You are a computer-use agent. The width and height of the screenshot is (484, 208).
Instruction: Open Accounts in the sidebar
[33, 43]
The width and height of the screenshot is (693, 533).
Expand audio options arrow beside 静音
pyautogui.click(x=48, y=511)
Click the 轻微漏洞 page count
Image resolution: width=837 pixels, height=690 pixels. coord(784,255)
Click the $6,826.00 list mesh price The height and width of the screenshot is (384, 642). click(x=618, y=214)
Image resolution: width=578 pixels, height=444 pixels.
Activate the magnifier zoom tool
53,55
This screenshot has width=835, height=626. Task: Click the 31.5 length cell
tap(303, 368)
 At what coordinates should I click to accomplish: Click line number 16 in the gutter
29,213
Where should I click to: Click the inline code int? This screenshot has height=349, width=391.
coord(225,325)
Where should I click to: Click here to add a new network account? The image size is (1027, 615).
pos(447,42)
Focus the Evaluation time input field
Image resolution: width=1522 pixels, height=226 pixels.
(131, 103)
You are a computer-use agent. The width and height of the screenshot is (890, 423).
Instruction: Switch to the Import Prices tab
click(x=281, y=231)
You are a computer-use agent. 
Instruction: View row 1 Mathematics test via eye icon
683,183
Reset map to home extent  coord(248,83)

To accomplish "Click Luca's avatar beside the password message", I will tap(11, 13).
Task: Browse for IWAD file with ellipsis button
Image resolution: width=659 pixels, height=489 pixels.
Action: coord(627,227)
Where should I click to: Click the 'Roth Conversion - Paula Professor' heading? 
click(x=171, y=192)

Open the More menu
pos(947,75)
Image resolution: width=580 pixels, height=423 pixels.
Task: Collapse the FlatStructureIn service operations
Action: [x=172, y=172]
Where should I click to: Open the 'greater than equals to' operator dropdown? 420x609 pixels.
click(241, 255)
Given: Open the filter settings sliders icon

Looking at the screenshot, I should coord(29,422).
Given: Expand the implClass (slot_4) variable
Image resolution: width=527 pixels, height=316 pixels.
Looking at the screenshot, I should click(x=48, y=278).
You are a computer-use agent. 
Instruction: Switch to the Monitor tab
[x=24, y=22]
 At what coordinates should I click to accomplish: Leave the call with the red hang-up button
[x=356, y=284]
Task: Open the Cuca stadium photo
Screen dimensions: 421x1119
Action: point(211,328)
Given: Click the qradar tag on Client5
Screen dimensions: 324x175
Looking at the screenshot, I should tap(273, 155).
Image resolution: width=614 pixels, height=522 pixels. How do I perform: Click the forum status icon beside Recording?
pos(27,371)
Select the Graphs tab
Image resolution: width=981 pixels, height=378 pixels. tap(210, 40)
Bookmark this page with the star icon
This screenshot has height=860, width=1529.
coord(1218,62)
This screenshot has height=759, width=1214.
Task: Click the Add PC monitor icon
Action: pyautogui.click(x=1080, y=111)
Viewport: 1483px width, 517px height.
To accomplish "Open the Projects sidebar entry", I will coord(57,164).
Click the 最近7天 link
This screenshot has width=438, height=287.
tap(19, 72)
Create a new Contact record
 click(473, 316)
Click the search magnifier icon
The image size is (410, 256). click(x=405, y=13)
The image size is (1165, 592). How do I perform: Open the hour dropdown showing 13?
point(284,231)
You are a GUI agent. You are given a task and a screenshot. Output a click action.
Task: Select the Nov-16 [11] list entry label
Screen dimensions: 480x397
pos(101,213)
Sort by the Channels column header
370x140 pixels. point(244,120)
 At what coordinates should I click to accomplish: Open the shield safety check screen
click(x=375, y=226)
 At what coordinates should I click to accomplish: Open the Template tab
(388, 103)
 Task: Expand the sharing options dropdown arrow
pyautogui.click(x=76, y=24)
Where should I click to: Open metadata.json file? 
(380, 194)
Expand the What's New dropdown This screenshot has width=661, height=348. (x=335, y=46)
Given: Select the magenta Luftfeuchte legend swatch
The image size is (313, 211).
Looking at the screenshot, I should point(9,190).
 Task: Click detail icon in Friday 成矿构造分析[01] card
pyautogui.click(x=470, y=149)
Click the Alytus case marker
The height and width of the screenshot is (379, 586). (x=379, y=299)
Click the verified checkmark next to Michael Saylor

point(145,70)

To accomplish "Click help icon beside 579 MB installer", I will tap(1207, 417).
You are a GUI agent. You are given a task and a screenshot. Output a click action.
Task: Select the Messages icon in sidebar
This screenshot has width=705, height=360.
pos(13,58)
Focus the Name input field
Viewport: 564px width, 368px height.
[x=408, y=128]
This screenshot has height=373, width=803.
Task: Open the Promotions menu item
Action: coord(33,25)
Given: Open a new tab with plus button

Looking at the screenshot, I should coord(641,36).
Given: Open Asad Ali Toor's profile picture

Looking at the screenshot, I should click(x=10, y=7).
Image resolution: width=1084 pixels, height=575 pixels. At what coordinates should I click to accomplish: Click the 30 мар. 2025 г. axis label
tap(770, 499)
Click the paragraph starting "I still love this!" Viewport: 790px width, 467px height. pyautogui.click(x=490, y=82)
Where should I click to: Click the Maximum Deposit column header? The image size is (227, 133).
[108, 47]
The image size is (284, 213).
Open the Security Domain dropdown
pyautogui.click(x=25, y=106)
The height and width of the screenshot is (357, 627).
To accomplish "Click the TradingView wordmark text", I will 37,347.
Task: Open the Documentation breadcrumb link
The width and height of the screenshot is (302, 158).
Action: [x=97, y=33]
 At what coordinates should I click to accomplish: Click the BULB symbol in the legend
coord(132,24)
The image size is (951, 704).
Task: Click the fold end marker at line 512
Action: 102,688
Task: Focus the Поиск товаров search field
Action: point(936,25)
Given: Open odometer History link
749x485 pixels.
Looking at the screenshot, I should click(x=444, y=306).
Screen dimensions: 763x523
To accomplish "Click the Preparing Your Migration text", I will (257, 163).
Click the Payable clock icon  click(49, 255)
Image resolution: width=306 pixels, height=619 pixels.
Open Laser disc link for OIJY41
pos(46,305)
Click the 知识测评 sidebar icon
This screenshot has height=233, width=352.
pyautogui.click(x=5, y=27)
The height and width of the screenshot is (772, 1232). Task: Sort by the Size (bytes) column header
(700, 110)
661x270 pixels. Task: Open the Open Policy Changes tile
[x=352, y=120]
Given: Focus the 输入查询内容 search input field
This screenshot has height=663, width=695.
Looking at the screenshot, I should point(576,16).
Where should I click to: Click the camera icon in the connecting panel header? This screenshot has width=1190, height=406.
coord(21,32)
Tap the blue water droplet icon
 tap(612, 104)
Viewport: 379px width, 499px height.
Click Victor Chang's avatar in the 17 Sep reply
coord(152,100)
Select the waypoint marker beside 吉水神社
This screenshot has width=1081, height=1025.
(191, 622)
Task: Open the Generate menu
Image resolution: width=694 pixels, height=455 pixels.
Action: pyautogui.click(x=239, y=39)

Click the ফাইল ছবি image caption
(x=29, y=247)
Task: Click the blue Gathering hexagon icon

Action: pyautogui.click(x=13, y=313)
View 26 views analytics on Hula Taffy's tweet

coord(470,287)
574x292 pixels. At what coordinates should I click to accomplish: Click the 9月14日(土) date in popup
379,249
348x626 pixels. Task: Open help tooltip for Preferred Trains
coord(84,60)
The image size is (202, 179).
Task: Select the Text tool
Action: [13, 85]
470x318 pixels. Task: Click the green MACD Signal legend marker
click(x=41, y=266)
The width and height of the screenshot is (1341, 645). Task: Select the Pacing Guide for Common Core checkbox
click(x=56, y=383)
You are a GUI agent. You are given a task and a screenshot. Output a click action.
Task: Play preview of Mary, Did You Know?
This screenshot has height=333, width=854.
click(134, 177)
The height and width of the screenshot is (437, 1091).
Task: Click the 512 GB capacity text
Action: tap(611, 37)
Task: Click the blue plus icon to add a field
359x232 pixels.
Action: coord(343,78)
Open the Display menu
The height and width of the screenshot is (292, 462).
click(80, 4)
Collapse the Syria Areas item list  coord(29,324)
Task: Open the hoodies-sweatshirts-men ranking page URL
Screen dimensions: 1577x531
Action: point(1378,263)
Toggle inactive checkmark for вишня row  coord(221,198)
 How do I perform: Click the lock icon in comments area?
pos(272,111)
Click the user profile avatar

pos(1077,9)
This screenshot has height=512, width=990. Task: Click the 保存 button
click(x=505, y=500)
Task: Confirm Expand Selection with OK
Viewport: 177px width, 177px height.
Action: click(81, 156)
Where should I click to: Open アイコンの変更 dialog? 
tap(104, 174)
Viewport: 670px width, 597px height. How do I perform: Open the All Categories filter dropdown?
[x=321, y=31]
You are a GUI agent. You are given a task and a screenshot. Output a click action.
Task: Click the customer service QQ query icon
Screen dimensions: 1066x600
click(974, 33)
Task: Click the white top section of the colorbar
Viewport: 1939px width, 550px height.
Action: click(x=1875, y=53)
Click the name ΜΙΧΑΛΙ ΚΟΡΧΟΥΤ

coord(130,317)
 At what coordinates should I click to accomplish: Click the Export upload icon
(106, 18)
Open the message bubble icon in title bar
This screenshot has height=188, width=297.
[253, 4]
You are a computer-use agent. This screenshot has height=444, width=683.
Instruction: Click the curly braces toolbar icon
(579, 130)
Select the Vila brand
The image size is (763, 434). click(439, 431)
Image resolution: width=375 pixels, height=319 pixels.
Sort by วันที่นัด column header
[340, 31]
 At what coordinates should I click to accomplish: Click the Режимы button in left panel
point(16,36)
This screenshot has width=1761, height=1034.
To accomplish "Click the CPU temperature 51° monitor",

________________________________________

§ What you have to do: Only lines with the string "computer" are wanted; please find each one in the listing and copy it.

§ Answer section:
You are a computer-use agent. The width and height of the screenshot is (484, 208).
You are a computer-use agent. The width and height of the screenshot is (890, 423).
You are a computer-use agent. 
You are a computer-use agent. 
You are a computer-use agent. This screenshot has height=444, width=683.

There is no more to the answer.